L’année dernière j’ai lu La liste de mes envies de Grégoire Delacourt, et je n’en garde pas un souvenir fameux. Aussi, je pensais avoir définitivement mis de côté cet auteur. Jusqu’à récemment où une personne bien intentionnée m’a glissé ce livre entre les mains sans rien me dire d’autre que « lis-le ». Soit. Cette personne étant de confiance, j’ai avalé ma rancune et accepté de laisser une seconde chance à l’écrivain, en me promettant qu’elle serait la dernière. Ai-je bien fait ?
Antoine, la quarantaine, est expert en assurances. Depuis longtemps, trop longtemps, il estime, indemnise la vie des autres. Une nuit, il s’intéresse à la valeur de la sienne et nous entraîne au cœur de notre humanité.
Mon avis
Ce que j’ai vécu avec ce livre est assez incroyable. La comparaison entre les deux romans ne l’est pas moins, car elle est stupéfiante de contraste, j’ai détesté l’un et adoré l’autre. Avec On ne voyait que le bonheur j’ai reçu une claque en pleine figure, rare, imprévisible. Ce roman est une pépite. Je pourrais m’arrêter là, ne rien dire de plus, vous laisser simplement ouvrir les pages et découvrir ce qui a bien pu m’émerveiller à ce point, me transporter, me secouer. Mais je vais quand même vous en parler, comme je l’ai fait avec La liste de mes envies, ce roman le mérite amplement.
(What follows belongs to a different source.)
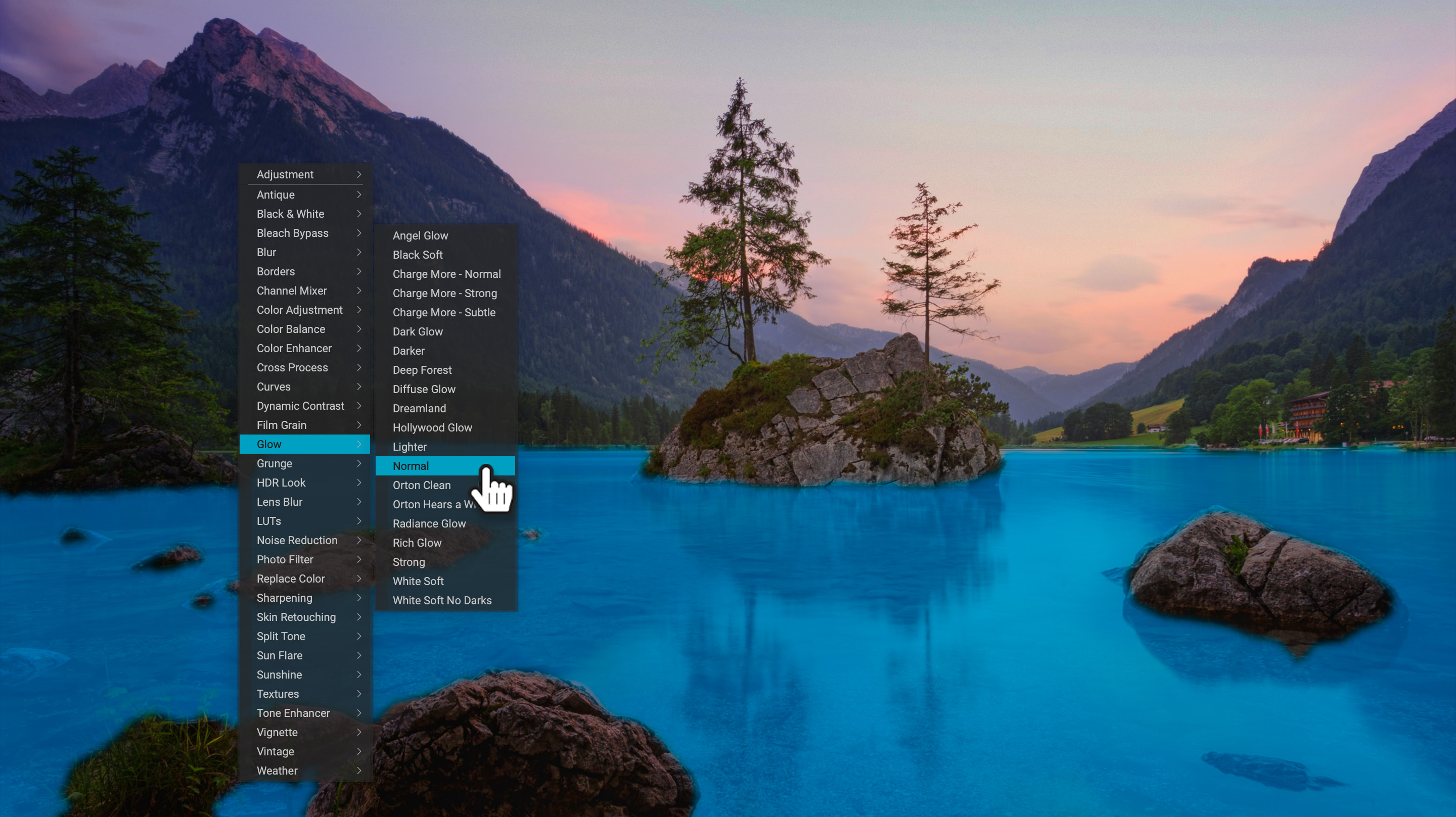This screenshot has width=1456, height=817.
Task: Select Angel Glow effect
Action: click(x=420, y=235)
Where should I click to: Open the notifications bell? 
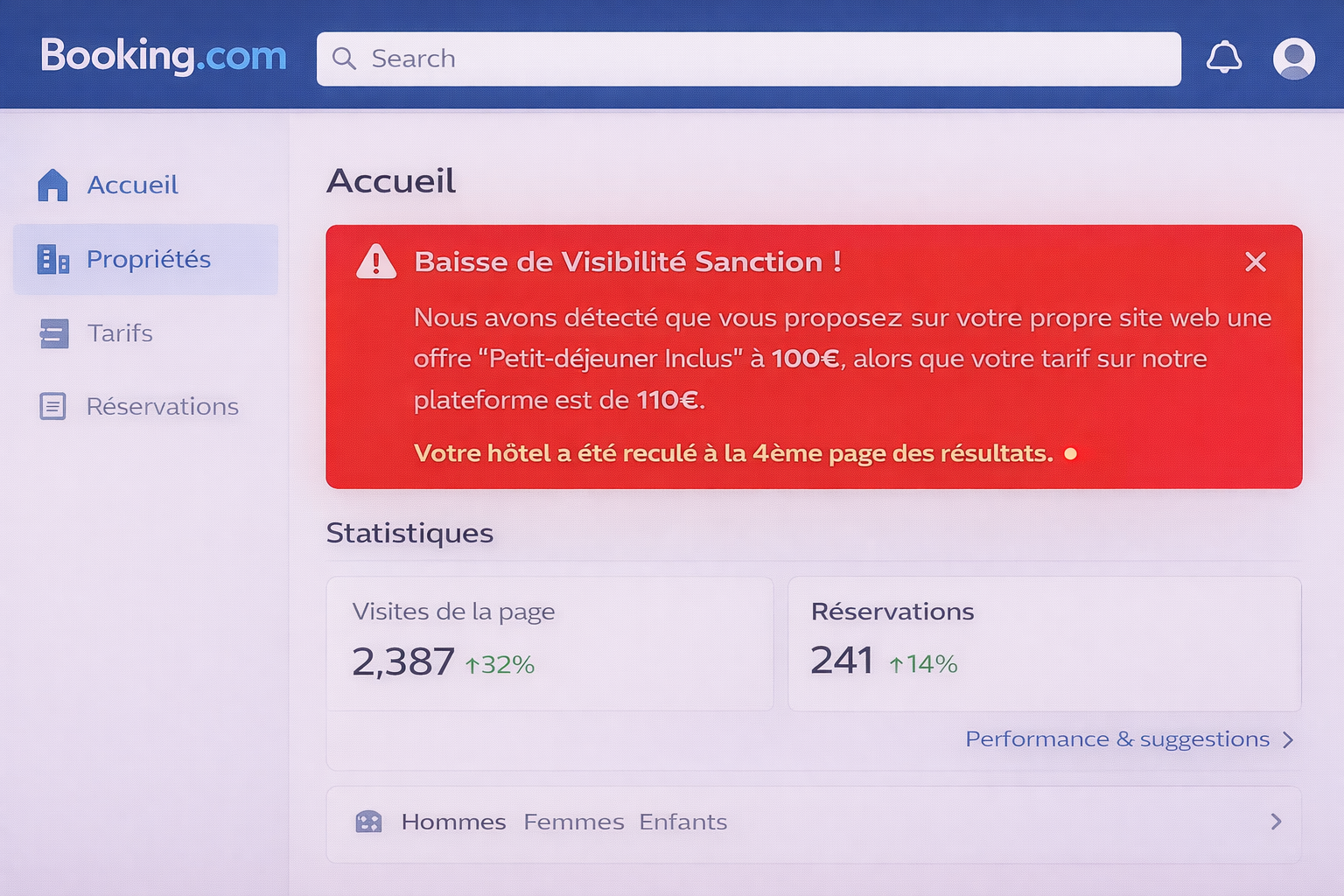point(1223,58)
Ce n’est pas une histoire classique, il n’y a pas d’intrigue, il n’y a ni début, ni fin, la ligne directrice n’est pas droite, l’horizon inexistant. Au premier abord, j’ai été interloquée ; qu’avais-je donc entre les mains ? Les chapitres sont expédiés, le fil se déroule, on suit tant bien que mal les idées qui s’empilent. L’on s’interroge sur le narrateur, à qui donc parle-t-il ? Puisqu’il semble bien s’adresser à quelqu’un. Est-ce une lettre ? Une longue confession ? Puis, l’on comprend tardivement qu’il parle à son fils, Léon.
La trame est floue, difficile même parfois, mais il faut persister, c’est essentiel. Car il y a cette écriture, cette plume ; elle est le tout du livre et m’a sidérée. Les phrases, courtes, du genre qui me rebute d’ordinaire, grouillent de sens, d’idées, de sous-entendus, d’intelligence. À chaque ligne se trouve un quelque chose à gratter, les mots sont pesés et assemblés minutieusement. Rarement je n’ai lu de texte aussi dénué de superflu, de détails inutiles. Il est brut, aiguisé, sculpté à la perfection, le résultat est saisissant. J’ai dû m’arrêter à de multiples reprises car la lecture est haletante ; quand je me contente parfois de survoler des paragraphes ornementaux, ici en sautant une ligne je sautais un monde. Alors bien sûr, il ne faut pas être pointilleux sur les transitions, sur une parfaite fluidité, non. Mais le travail de recherche et de construction est tel que le souci de limpidité est secondaire. À chaque phrase perce l’impétuosité de l’auteur qu’un effort de linéarité aurait brisée.
J’ai mis du temps à lire ce roman, dix pages équivalaient à une centaine. Et pourtant, j’étais plongée dedans, toujours avide d’en lire plus. J’aurais pu relever des dizaines de citations, les inscrire dans un carnet pour les relire plus tard, mais ce n’est pas dans mes habitudes, je ne suis pas assez méthodique pour cela. Il m’arrive rarement de buter sur une phrase, de me dire, « waouh, celle-ci mériterait d’être partagée », alors quand ceci se produit plusieurs fois dans un même livre, c’est du domaine de l’irrationnel, et pourtant.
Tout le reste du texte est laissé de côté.